Unit testing is definitely influenced by language culture but there's also the issue of how easy it is to do.

JS doesn't have the unit testing uptake that Java/C#/Ruby/Python have, and I think that largely it is because JS is often used in the front-end and people aren't used to having any sort of an abstraction layer.

The issue with C is that it is hard to mock. You can use the preprocessor, the linker, or function pointers. The latter is the best option but your code ends up looking quasi-OO with structs of function pointers. It's a style people are used to in some OS programming but it does freak some people out.


I once did a security audit of Fitnesse, perhaps the best known software developed under the red-green-refactor cycle of TDD. I found a number of security vulnerabilities. A path traversal vulnerability meant I could read an arbitrary file on the server, including the password file. The password hash encoding is weak, and given a hash I was able to find a password which would match the hash. Once I had upload access to the server, another path traversal vulnerability meant I could upload to an arbitrary spot on the server, so long as the process had permissions to it. By design, the server can execute Java code. Combined, this means an attacker could run arbitrary code on the server.

While the worst vulnerabilities have since been fixed, the server still contains a CSRF vulnerability.

These all suggest that unit testing/TDD doesn't really add much to security protection.


> These all suggest that unit testing/TDD doesn't really add much to security protection.

I find it hard to believe that anyone would find that surprising.
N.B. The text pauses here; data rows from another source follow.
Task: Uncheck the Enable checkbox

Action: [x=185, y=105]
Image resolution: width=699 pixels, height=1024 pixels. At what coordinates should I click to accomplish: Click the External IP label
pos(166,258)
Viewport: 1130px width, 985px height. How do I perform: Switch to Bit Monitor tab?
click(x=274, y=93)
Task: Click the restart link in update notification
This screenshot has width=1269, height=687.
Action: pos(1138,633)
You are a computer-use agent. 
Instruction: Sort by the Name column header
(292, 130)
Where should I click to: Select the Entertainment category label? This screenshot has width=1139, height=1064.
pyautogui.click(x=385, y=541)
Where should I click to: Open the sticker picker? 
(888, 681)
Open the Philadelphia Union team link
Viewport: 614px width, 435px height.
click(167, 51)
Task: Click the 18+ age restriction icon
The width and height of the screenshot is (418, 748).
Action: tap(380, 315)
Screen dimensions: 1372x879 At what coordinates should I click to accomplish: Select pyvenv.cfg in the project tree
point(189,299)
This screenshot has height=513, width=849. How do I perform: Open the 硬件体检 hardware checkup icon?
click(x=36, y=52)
Security is a thing you either have in mind when you are working or not.


The article is titled "GnuTLS vulnerability: is unit testing a matter of language culture".

The coupling of vulnerability to unit testing is, IMO, a red herring. I've never seen any evidence that unit testing leads to more secure systems than any other commonly used method, including code review and coverage based functional tests. My observation is that unit testing/TDD doesn't significantly reduce security failures (ie, it may be the same, or it may be worse), and I use my Fitnesse pen test as a real-world example. You seem to agree.

The article goes on to say "An automated test suite should have immediately spotted that invalid commit, right." I just downloaded the package. GnuTLS has an automated test suite. There's nearly 22KLOC in the tests/ subdirectory, with 75KLOC in gl/ lib/ and src/ combined.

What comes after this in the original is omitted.